Despite the negative aspects of gambling, it is a common practice among people in many countries. It can be enjoyed as a social activity, or it can become an obsession that causes problems in a person’s life.
The effects of gambling can be structuralized in a conceptual model, where impacts are divided into negative and positive; costs and benefits. Costs are categorized into three classes: financial, labor and health, and well-being. These classes manifest on personal, interpersonal, and societal levels (Fig.1).
Impacts at the personal level relate to gamblers themselves and their family members. Interpersonal impacts affect the gambler’s relationships with his or her friends, colleagues and workmates.
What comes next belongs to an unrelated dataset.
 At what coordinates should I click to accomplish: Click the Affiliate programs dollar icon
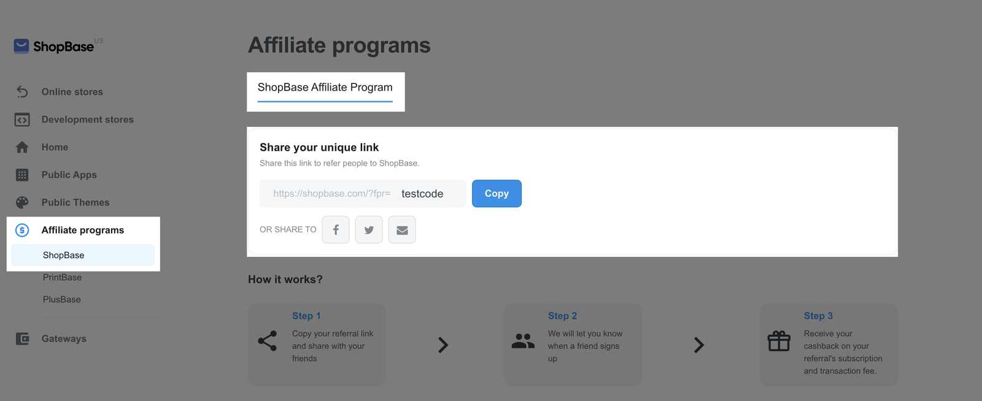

Similarly, societal/community level impacts concern the people around the gamblers, including other family members and the community at large.
Several methodological challenges have been encountered when analyzing the social impacts of gambling. These include the difficulty in identifying and quantifying these nonmonetary costs. Nevertheless, these costs are important in understanding the social consequences of gambling. These costs are not readily accessible in monetary terms and include the hidden effects of gambling on a person’s life, such as emotional stress, relationship difficulties and financial strain. These can cause problems that may be difficult to treat.